Nel pentolone della Lega
Anche se nessuno al quartier generale lo ammette pubblicamente, la nomenclatura della Lega attende l'esito delle elezioni amministrative con il fiato sospeso. Umberto Bossi alza i toni, fa sapere al Cavaliere suo alleato che la Lega ha ormai in mano il paese, non perde occasione per manifestare apprezzamento per Giorgio Napolitano, la sua discesa a Bologna, in compagnia di un Giulio Tremonti quantomai in sintonia, è stata una prova di forza politica che ha atterrito non poco la sinistra locale.
Anche se nessuno al quartier generale lo ammette pubblicamente, la nomenclatura della Lega attende l'esito delle elezioni amministrative con il fiato sospeso. Umberto Bossi alza i toni, fa sapere al Cavaliere suo alleato che la Lega ha ormai in mano il paese, non perde occasione per manifestare apprezzamento per Giorgio Napolitano, la sua discesa a Bologna, in compagnia di un Giulio Tremonti quantomai in sintonia, è stata una prova di forza politica che ha atterrito non poco la sinistra locale. Segnali di un partito che, dopo i grandi nervosismi generati dalla guerra in Libia e dall'emergenza dei profughi, si sente rinfrancato. E il federalismo arrivato quasi al traguardo torna a scaldare i cuori di militanti e simpatizzanti. Ma ai vertici, sono consapevoli che il passaggio elettorale è il più delicato degli ultimi tempi. Scaltramente, Bossi non dice che il test è di carattere nazionale, ma sa che il balletto dei sondaggi cambia a seconda del vento che tira a Roma. E un po' preoccupa. E' stato un lungo inverno, che ha logorato l'immagine di una Lega ormai considerata dai suoi elettori troppo esitante e poco autonoma rispetto al Pdl. E costretta a fare scelte molto pragmatiche, per niente identitarie né demagogiche, nella gestione dell'ondata migratoria dal nord Africa sotto la guida di Roberto Maroni, ministro dell'Interno e regista del movimento. Se le cose possono andare bene nei territori di caccia e conquista, l'Emilia o la Toscana, i rischi sono sul sacro suolo padano, dove da molti anni il consenso leghista è radicato.
A cominciare dalla fatale Varese, dove è nato e cresciuto il movimento padano, punto nevralgico e simbolico del sistema di potere costruito dalla Lega nord. Qui il sindaco uscente, Attilio Fontana, sta conducendo una campagna elettorale dai ritmi militari e col tono sobrio del buon mministratore. Con il suo motto, “Varese merita Attilio Fontana”, cerca di convincere tutti, dai salotti bene della Varese ricca e intraprendente alle sagre dei militanti della base, a rieleggerlo. Nonostante tema di finire al ballottaggio per via della dispersione dei voti che ci potrebbe essere, visto che ci sono 18 liste e dieci aspiranti sindaci. Comprese una lista di indipendentisti fuoriusciti dalla Lega quando il Carroccio ha abbandonato il mantra secessionista, e altre due sostenute da due ex sindaci leghisti.

Dati forniti:
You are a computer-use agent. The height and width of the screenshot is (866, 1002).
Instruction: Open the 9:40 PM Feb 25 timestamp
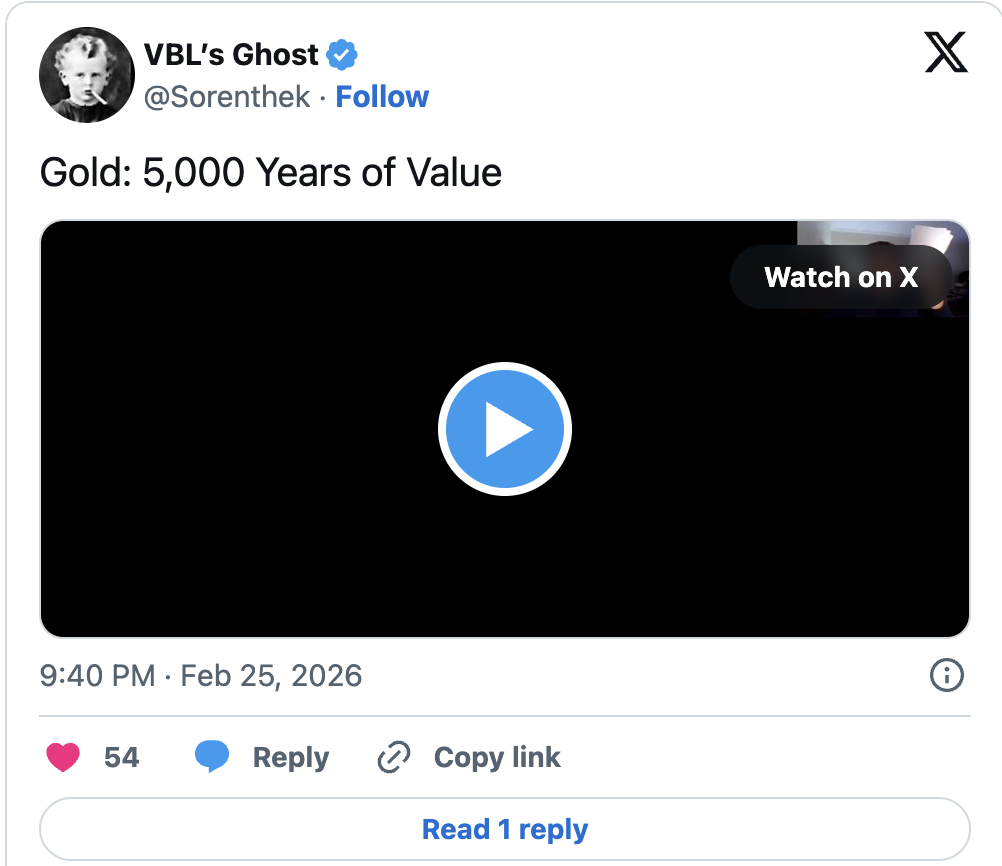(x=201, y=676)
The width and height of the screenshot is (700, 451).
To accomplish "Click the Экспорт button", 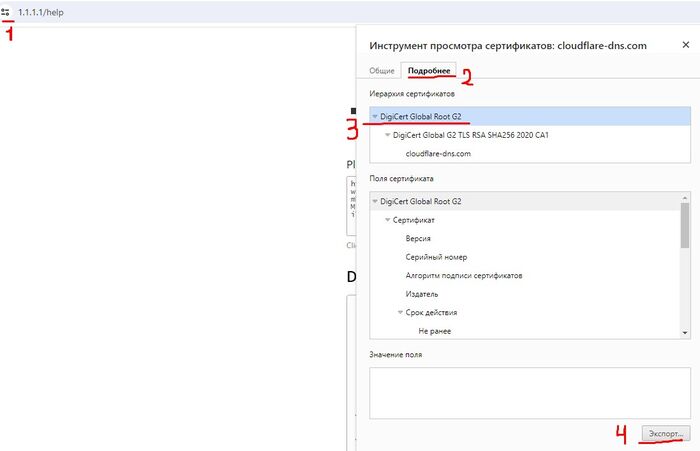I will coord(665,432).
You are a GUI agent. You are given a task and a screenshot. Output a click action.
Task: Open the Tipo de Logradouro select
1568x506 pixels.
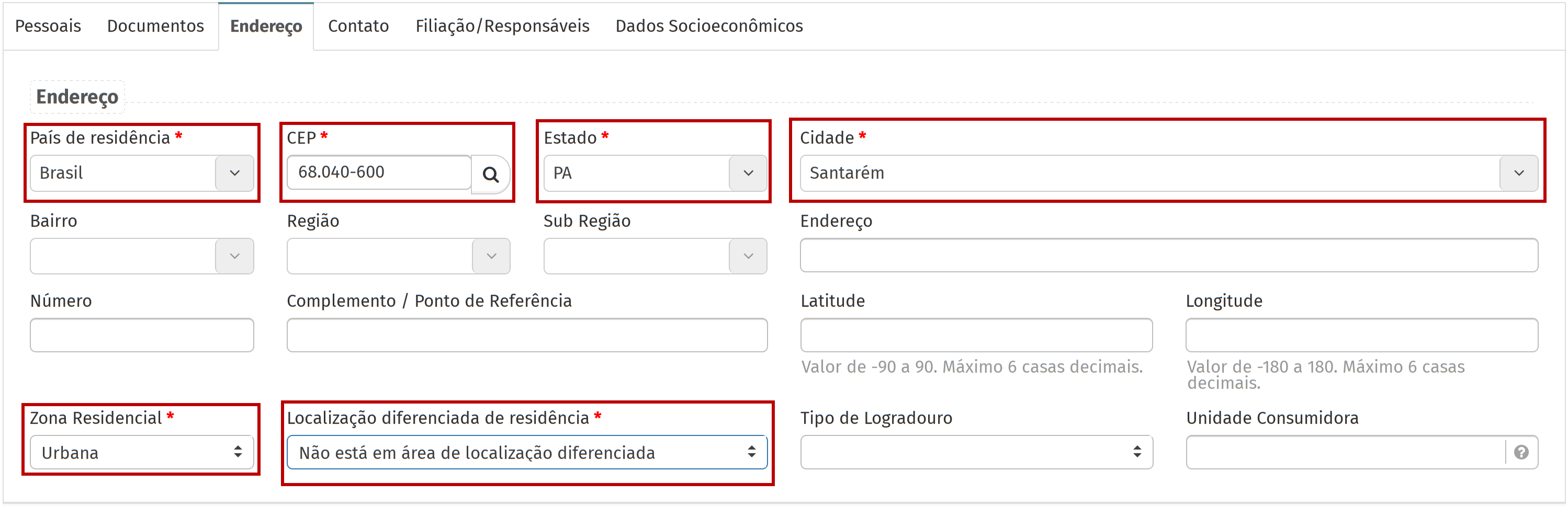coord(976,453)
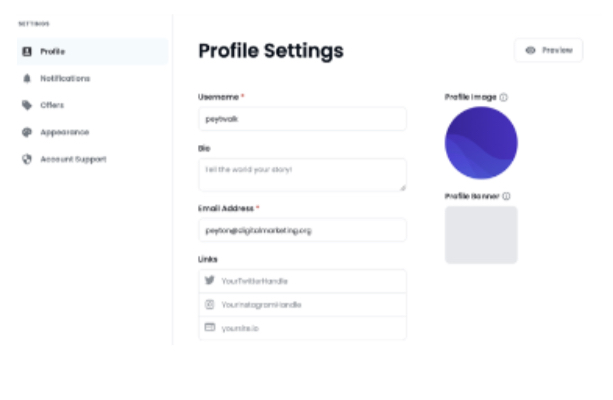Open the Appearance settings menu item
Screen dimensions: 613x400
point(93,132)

Istruzioni:
A) Elenca tutte le persone che l'articolo sulla Lega cita con nome e cognome.
B) Trasforma in un elenco puntato il paragrafo dell'articolo sulla Lega che inizia con "A cominciare dalla fatale Varese", mantenendo i fatti principali.
C) Prosegui l'articolo sulla Lega a partire dal punto in cui si interrompe.

Risposte:
A)
- Umberto Bossi
- Giorgio Napolitano
- Giulio Tremonti
- Roberto Maroni
- Attilio Fontana

B)
- Varese è la città dove è nato e cresciuto il movimento padano ed è il punto nevralgico e simbolico del sistema di potere della Lega nord.
- Il sindaco uscente, Attilio Fontana, conduce una campagna elettorale dai ritmi militari e dal tono sobrio.
- Con il motto "Varese merita Attilio Fontana" cerca di farsi rieleggere, rivolgendosi sia alla Varese ricca e intraprendente sia alla base dei militanti.
- Fontana teme di finire al ballottaggio a causa della dispersione dei voti tra 18 liste e dieci aspiranti sindaci.
- Tra le liste ce n'è una di indipendentisti usciti dalla Lega quando il Carroccio ha abbandonato il mantra secessionista.
- Altre due liste sono sostenute da due ex sindaci leghisti.

C)
Eppure nel feudo fortificato di Varese la lega teme il ballottaggio. Nonostante Attilio Fontana, volto noto anche su scala nazionale di un maronismo sempre più in ascesa nel partito, sia un sindaco benvoluto, apprezzato dall'opposizione del Pd, consideri invece la sua partita già vinta in partenza: perché ha tenuto la barra dritta del bilancio, dopo aver sfidato per mesi il ministro dell'Economia Giulio Tremonti sui tagli lineari ai comuni, ed è riuscito a tenere in piedi la fragile e litigiosa alleanza con il Pdl, grazie soprattutto al sostegno dei locali ciellini. “Se prendessi un voto per ogni mano stretta, potrei avere una maggioranza bulgara”, scherza lui mentre corre da un'iniziativa all'altra. Un po' nervoso, certo, forse perché ha dovuto rinunciare all'appoggio diretto del ministro dell'Interno e gran varesino, Bobo Maroni, che avrebbe dovuto essere il capolista per il comune, ma poi ha fatto un passo indietro perché Bossi non ha voluto esporlo alla sentenza delle urne, vista la partita delicata che il titolare del Viminale sta giocando sul fronte dell'immigrazione (“anche se Maroni è riuscito a sottrarre il capo alla stretta del cerchio magico, che lo stava soffocando”, dicono tutti i soldati del ministro dell'Interno di stanza a Varese, contenti del recente rilancio dell'immagine del Carroccio, dovuto secondo loro anche alla sconfitta della cordata interna e avversa che aveva indebolito il fiuto politico di Bossi).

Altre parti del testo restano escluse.